Di sisi yang lain, keberadaan kecerdasan buatan atau artificial intelligence (AI) yang belakangan populer di kalangan sivitas akademika bak pisau bermata dua. Di satu sisi, kehadiran AI dapat memberi dampak positif dalam akselerasi pengembangan ilmu pengetahuan, tetapi di sisi lain juga melahirkan efek negatif terhadap proses transformasi ilmu pengetahuan.

Inilah salah satu tantangan serius bagi pengelola pendidikan saat ini. Persoalan hak cipta (copyright), perlindungan data pribadi, termasuk persoalan hak asasi manusia (HAM), turut membayang-bayangi. Karena itu, pengelolaan AI menjadi niscaya untuk meminimalkan dampak negatif yang ditimbulkannya.

Pengaturan AI, baik dalam konteks hukum negara maupun dalam konteks etika akademik, mendesak untuk segera dilakukan. Pengaturan ini semata-mata dalam rangka menempatkan kemajuan teknologi informasi dalam koridor keadaban di ruang publik.

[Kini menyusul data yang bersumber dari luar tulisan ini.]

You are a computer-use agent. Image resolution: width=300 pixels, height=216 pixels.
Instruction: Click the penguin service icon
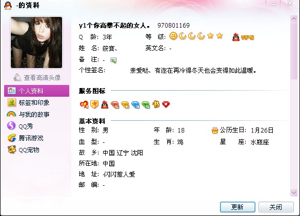(105, 104)
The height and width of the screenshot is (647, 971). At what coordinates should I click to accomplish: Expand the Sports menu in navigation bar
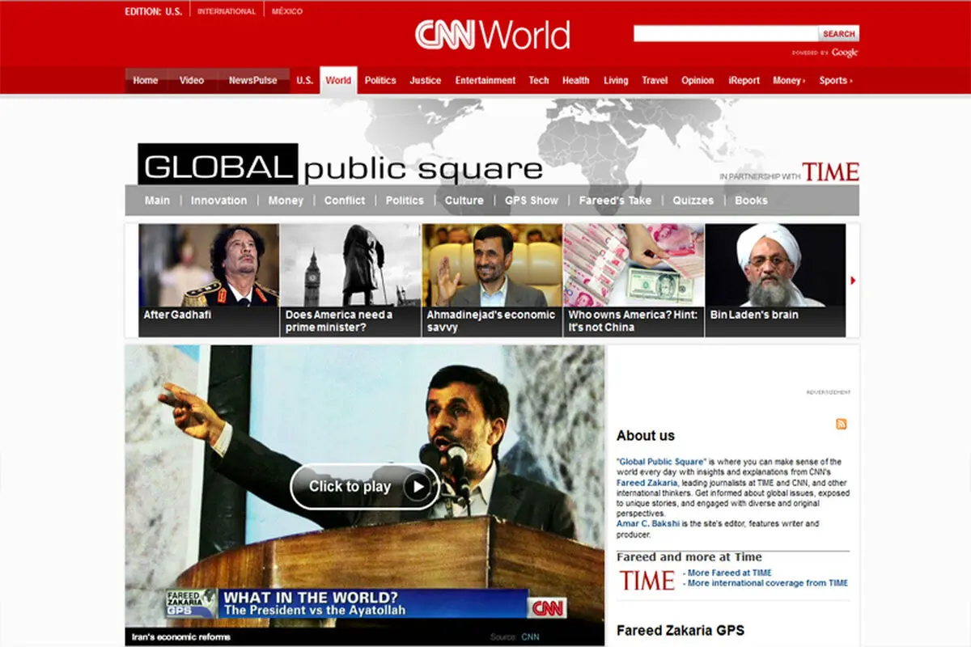pos(835,80)
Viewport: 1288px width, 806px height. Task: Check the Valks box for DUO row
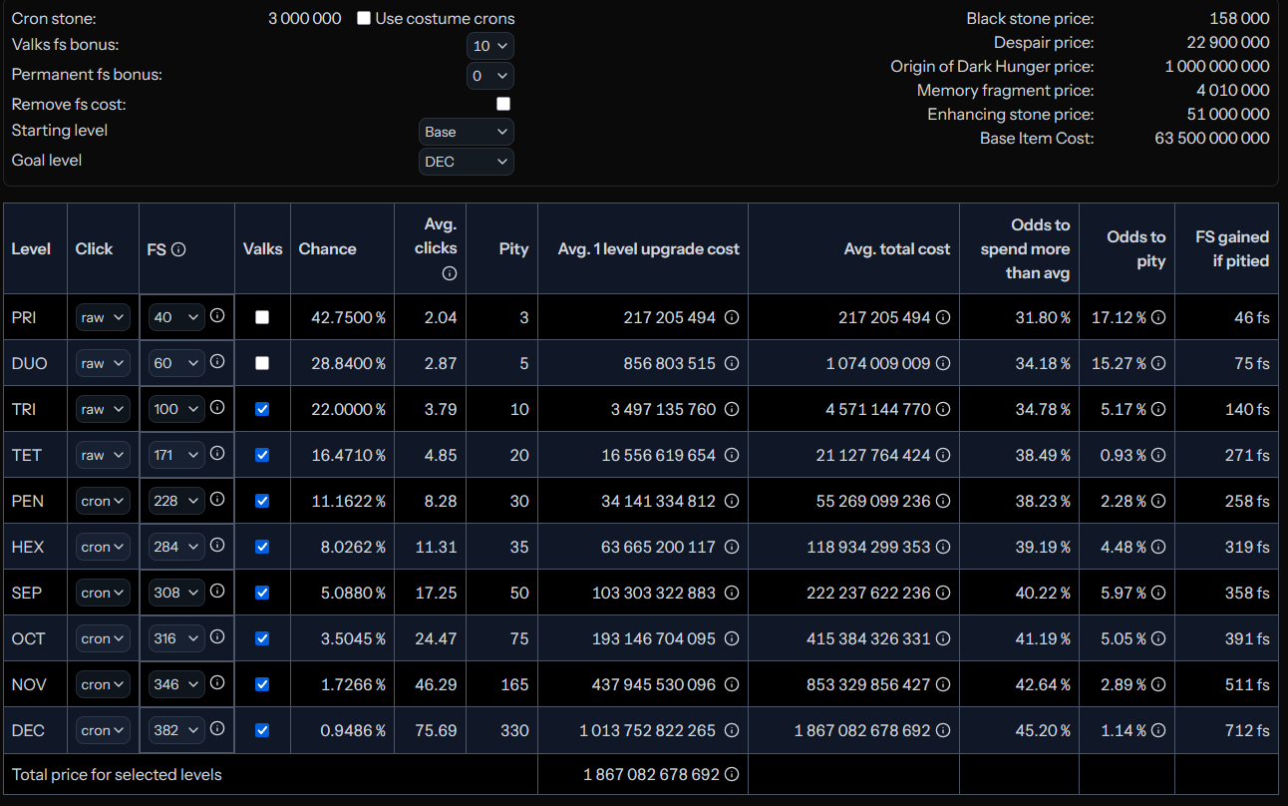click(x=262, y=363)
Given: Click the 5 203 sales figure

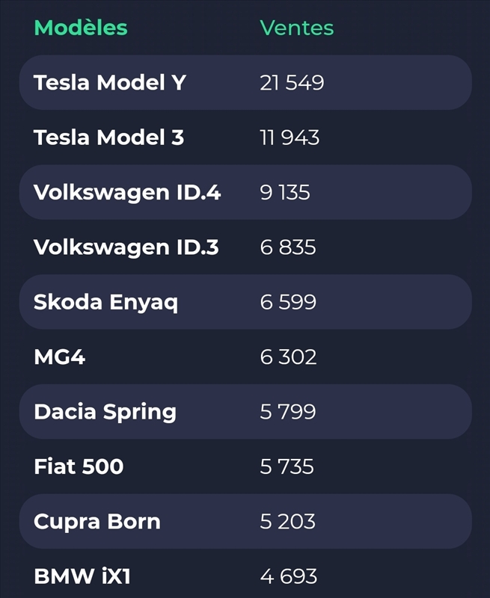Looking at the screenshot, I should click(288, 521).
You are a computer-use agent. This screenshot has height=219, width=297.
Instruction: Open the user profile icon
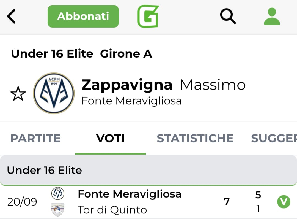tap(272, 16)
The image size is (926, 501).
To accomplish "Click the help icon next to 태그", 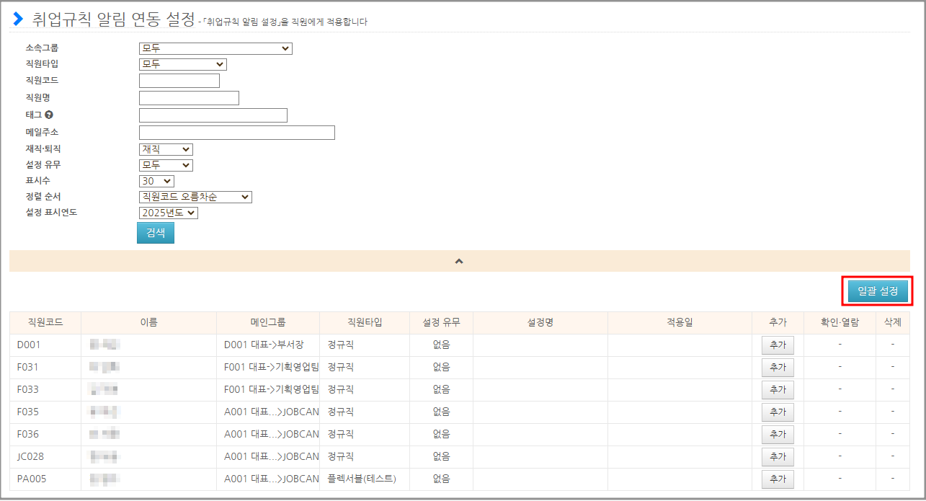I will (x=48, y=115).
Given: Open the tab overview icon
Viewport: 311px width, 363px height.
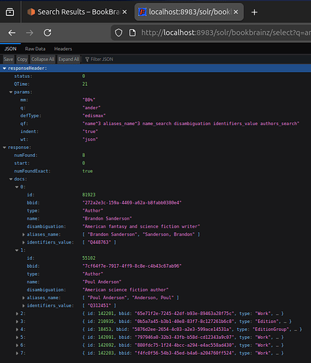Looking at the screenshot, I should 9,12.
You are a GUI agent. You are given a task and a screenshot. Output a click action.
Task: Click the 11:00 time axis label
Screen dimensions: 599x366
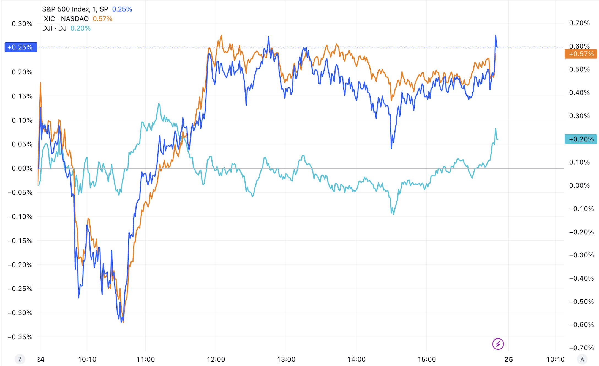coord(146,359)
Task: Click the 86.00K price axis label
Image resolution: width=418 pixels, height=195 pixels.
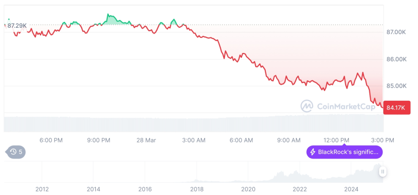Action: (396, 59)
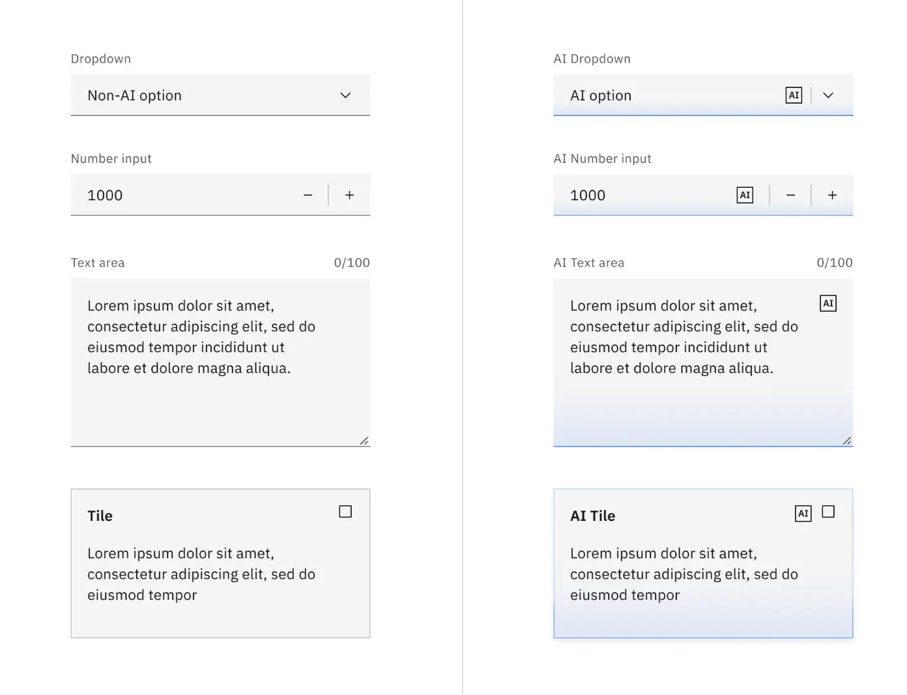The width and height of the screenshot is (907, 695).
Task: Decrement the AI Number input value
Action: pos(790,195)
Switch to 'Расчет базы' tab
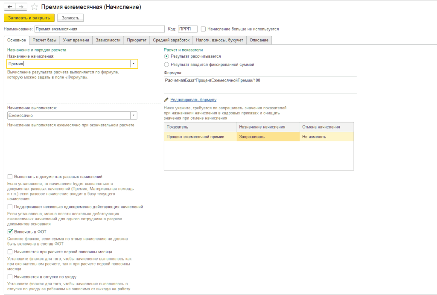 (44, 40)
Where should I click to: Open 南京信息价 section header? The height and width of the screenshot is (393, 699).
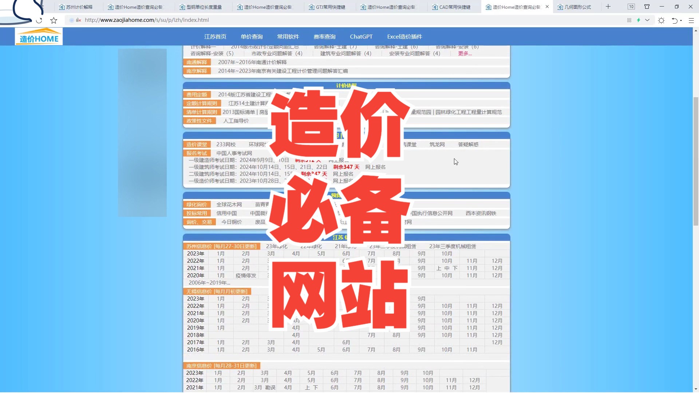(x=222, y=366)
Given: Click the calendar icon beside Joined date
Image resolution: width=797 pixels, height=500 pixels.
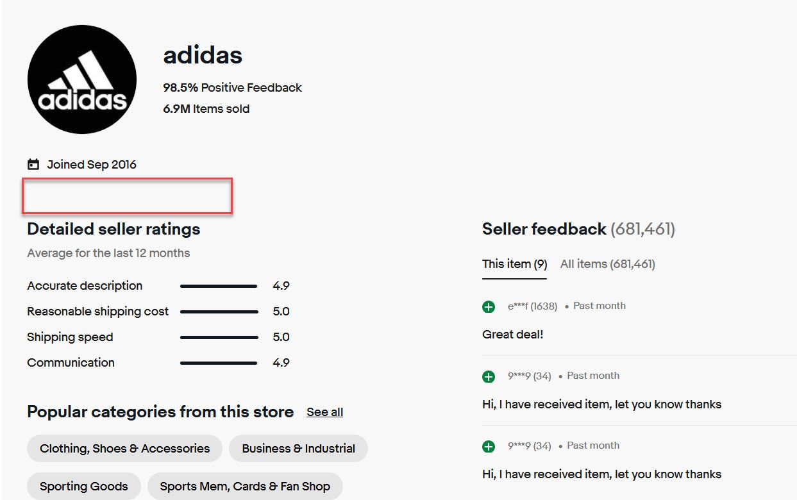Looking at the screenshot, I should tap(33, 165).
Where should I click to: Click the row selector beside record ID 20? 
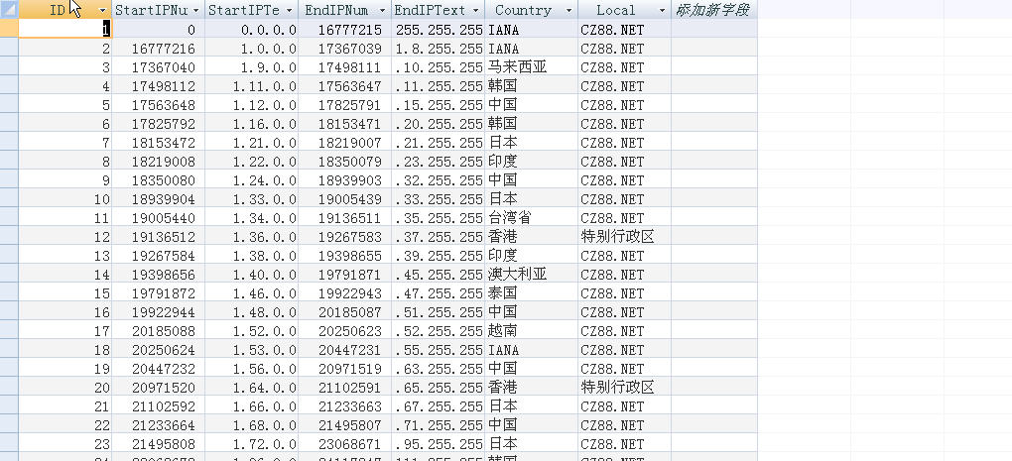tap(9, 388)
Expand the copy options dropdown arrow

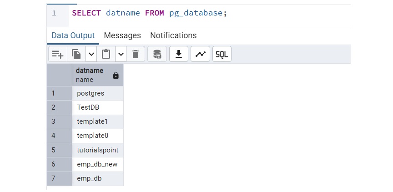pyautogui.click(x=91, y=54)
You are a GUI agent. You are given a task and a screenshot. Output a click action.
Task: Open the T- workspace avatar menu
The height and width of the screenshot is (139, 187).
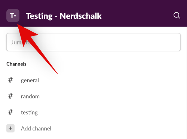[x=13, y=15]
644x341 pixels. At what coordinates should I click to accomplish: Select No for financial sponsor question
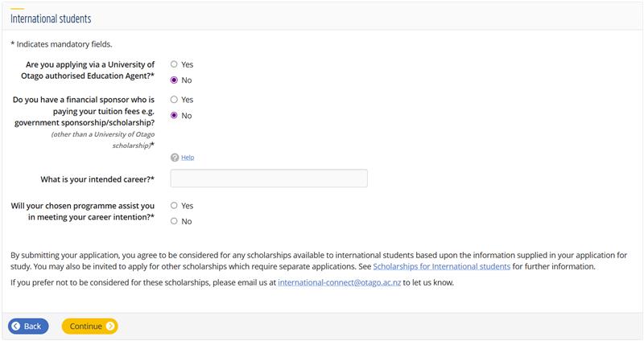click(x=174, y=115)
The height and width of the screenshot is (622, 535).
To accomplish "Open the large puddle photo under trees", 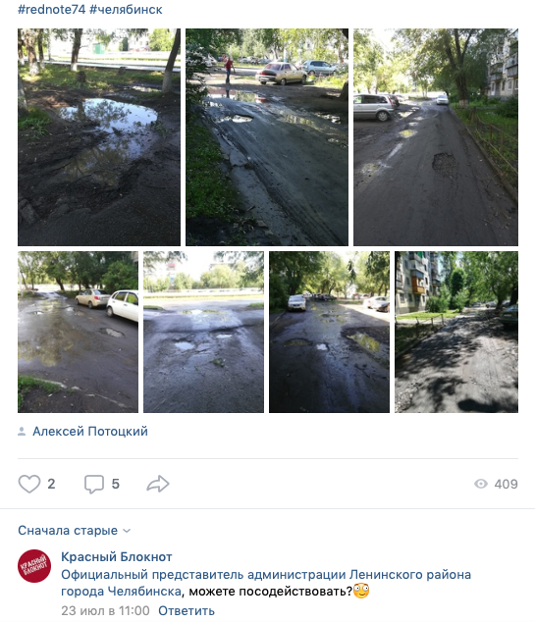I will pyautogui.click(x=99, y=137).
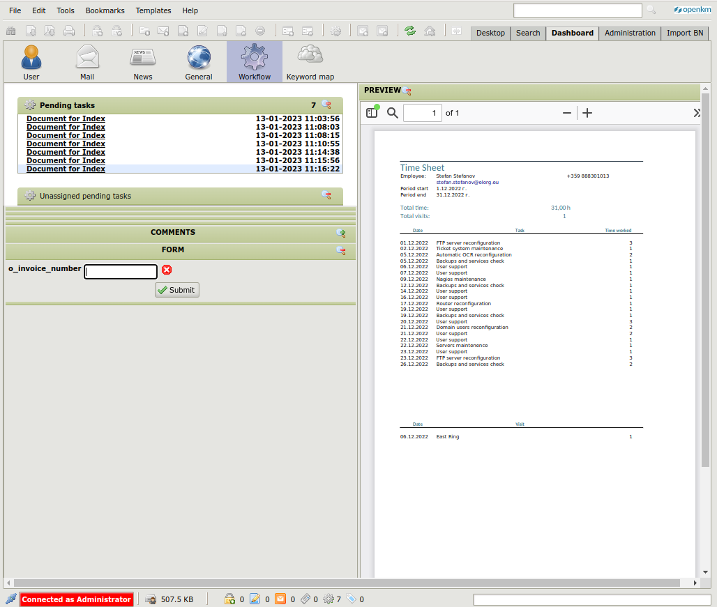Select the User dashboard icon
Viewport: 717px width, 607px height.
coord(31,61)
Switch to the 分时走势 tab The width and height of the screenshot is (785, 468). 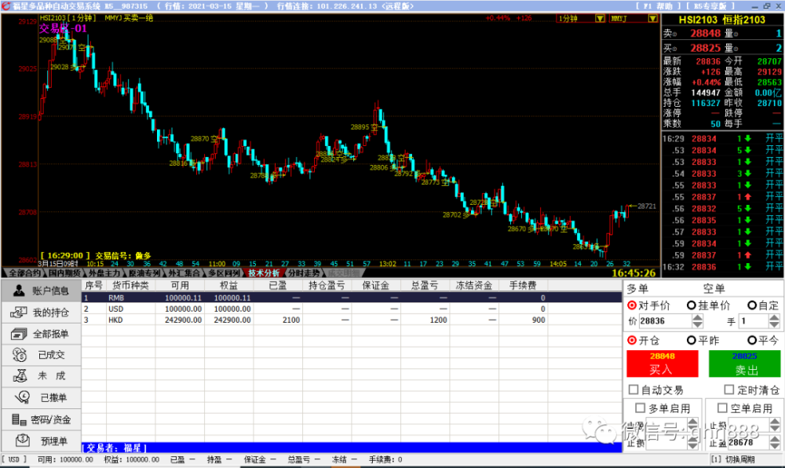click(304, 272)
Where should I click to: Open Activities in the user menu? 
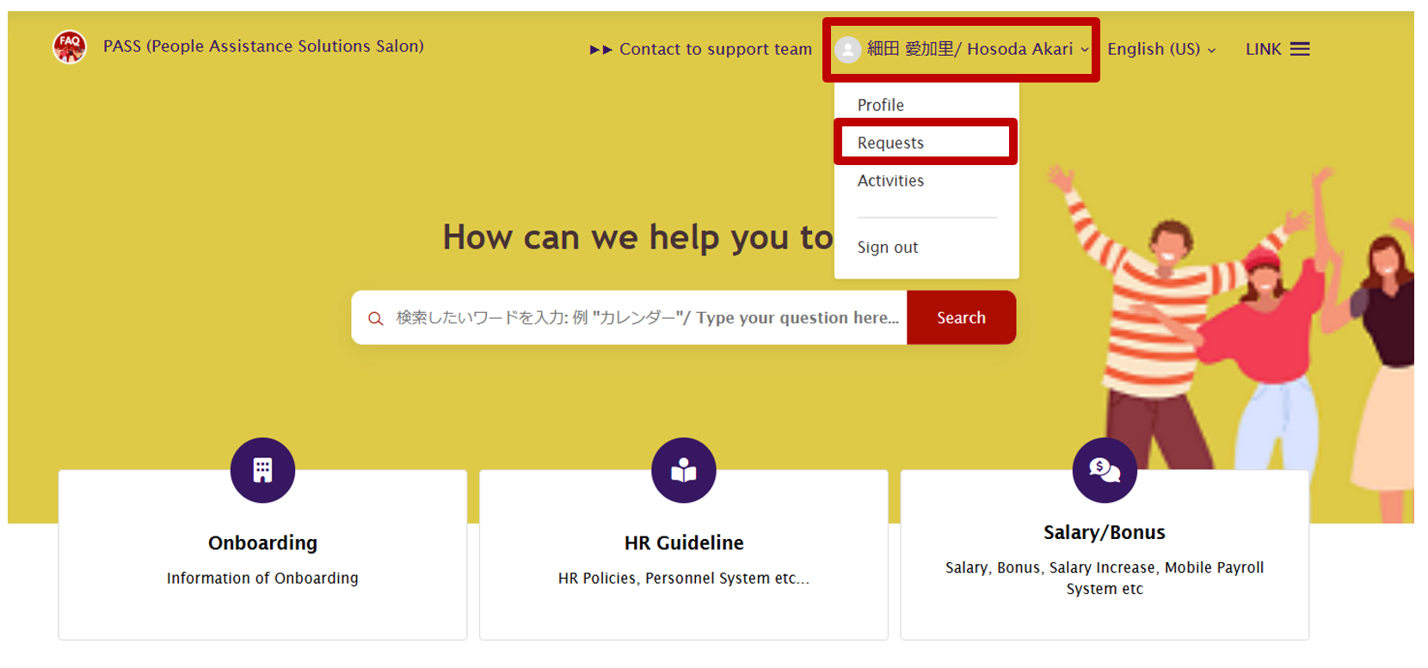(x=890, y=181)
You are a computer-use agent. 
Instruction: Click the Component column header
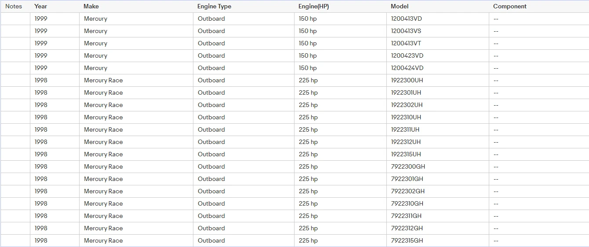pyautogui.click(x=509, y=7)
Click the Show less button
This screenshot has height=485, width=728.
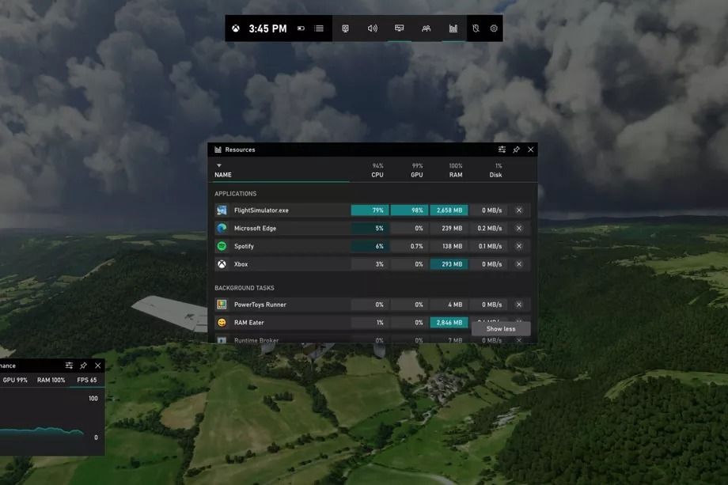click(500, 329)
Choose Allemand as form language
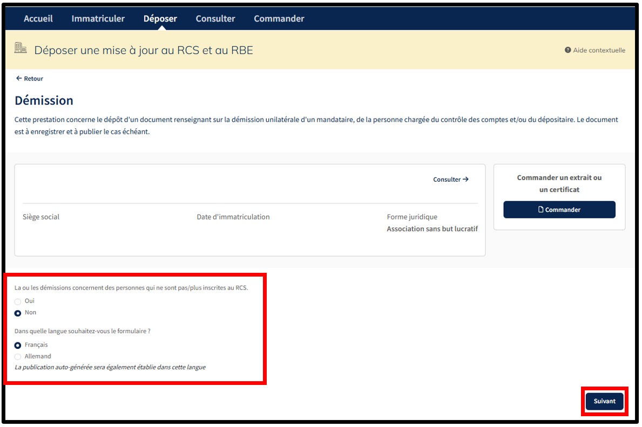The image size is (642, 427). [18, 357]
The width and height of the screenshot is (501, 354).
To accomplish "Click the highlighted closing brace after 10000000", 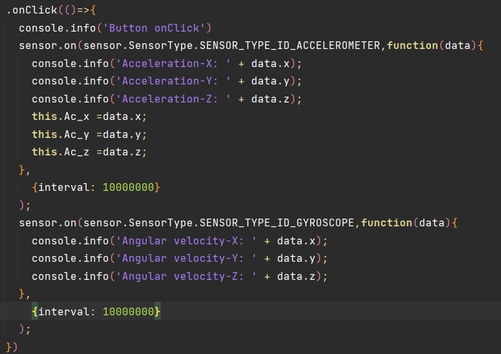I will pos(157,311).
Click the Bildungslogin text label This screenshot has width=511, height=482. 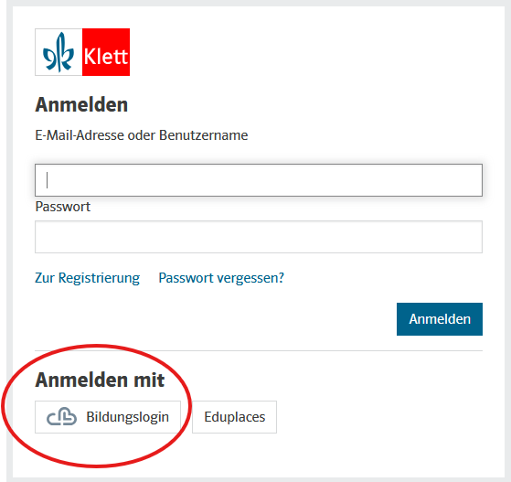point(128,417)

Bagaimanapun, sebagaimana disebut Wendy Sutherland-Smith dalam Handbook of Academic Integrity (2016), digital telah melahirkan konstruksi baru dalam hak cipta kepenulisan terhadap teks. Bahkan, Tom Nichols (2017) menunjukkan bukti yang mencengangkan bahwa kehadirannya telah pula melahirkan apa yang disebut sebagai ”matinya kepakaran” (the death of expertise).

Kehadiran AI, dengan demikian, telah melahirkan kompleksitas atas persoalan hak cipta yang berkorelasi erat dengan integritas akademik. Inilah antara lain tantangan yang harus dijawab oleh para pelaku pendidikan saat ini. (ZM)

Penulis adalah Guru Besar dan Wakil Rektor Bidang Akademik UIN Syarif Hidayatullah, Jakarta. Arikelnya dimuat di kolom opini KOMPAS, Senin 11 September 2023.